:: Extracted information

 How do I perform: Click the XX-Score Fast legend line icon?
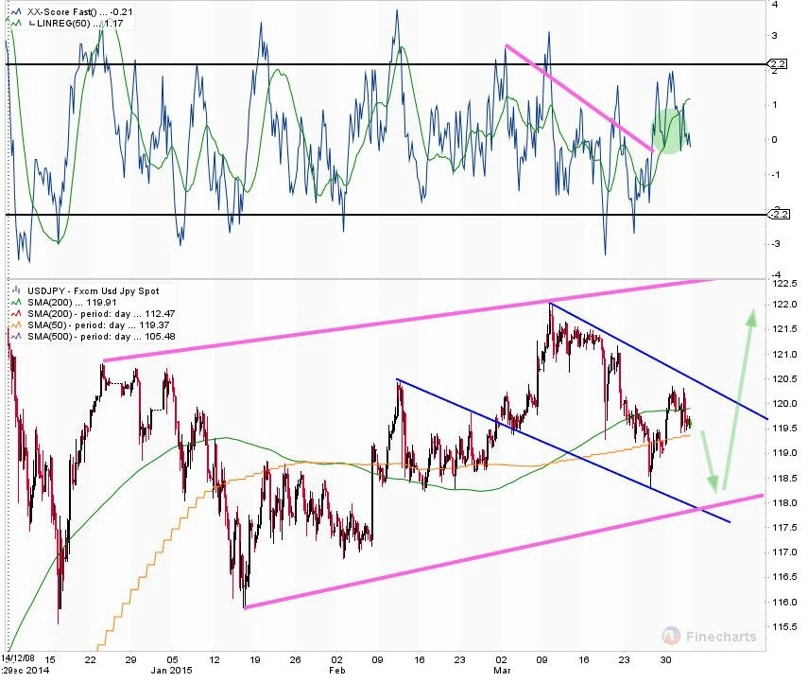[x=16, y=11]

::::
:: Extracted information

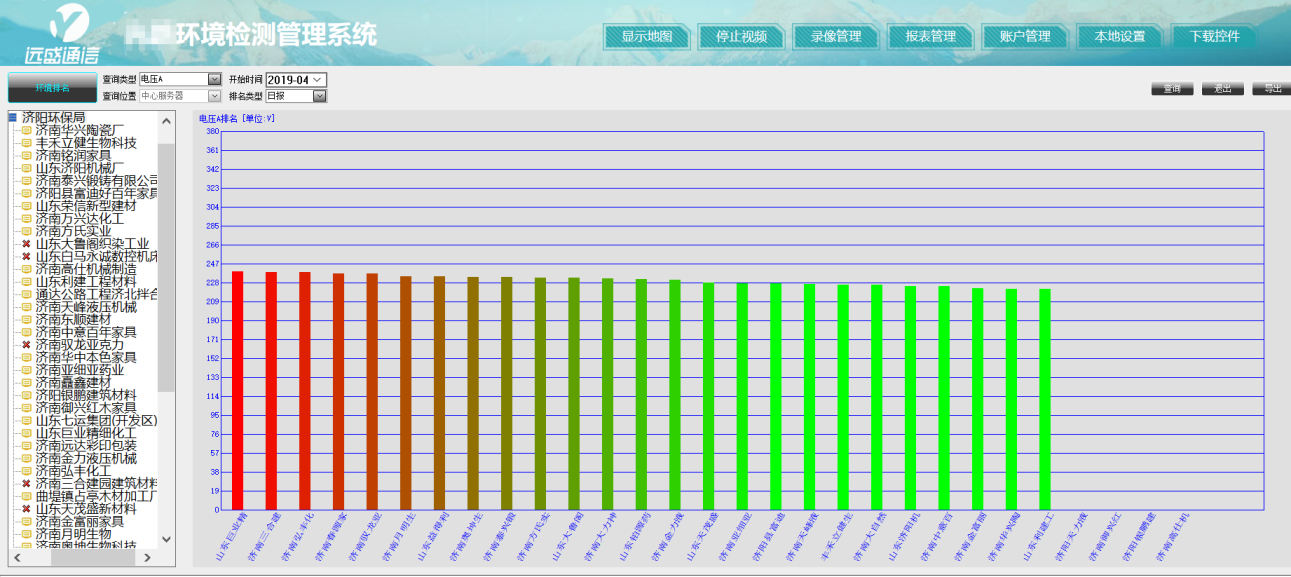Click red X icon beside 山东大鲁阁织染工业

::::
:: Extracted information

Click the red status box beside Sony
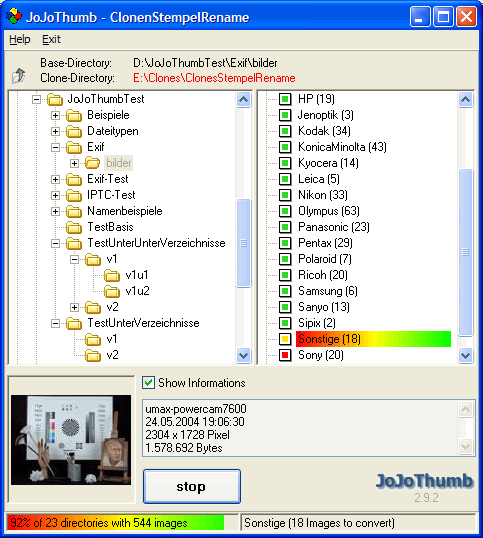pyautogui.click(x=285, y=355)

::::

**Set problem**
Can you copy out the items from the line containing "How do I perform: Click" through the line containing "[x=16, y=11]", with both ends included and the pictures left out?

**Completed task**
 How do I perform: Click the XX-Score Fast legend line icon?
[x=16, y=11]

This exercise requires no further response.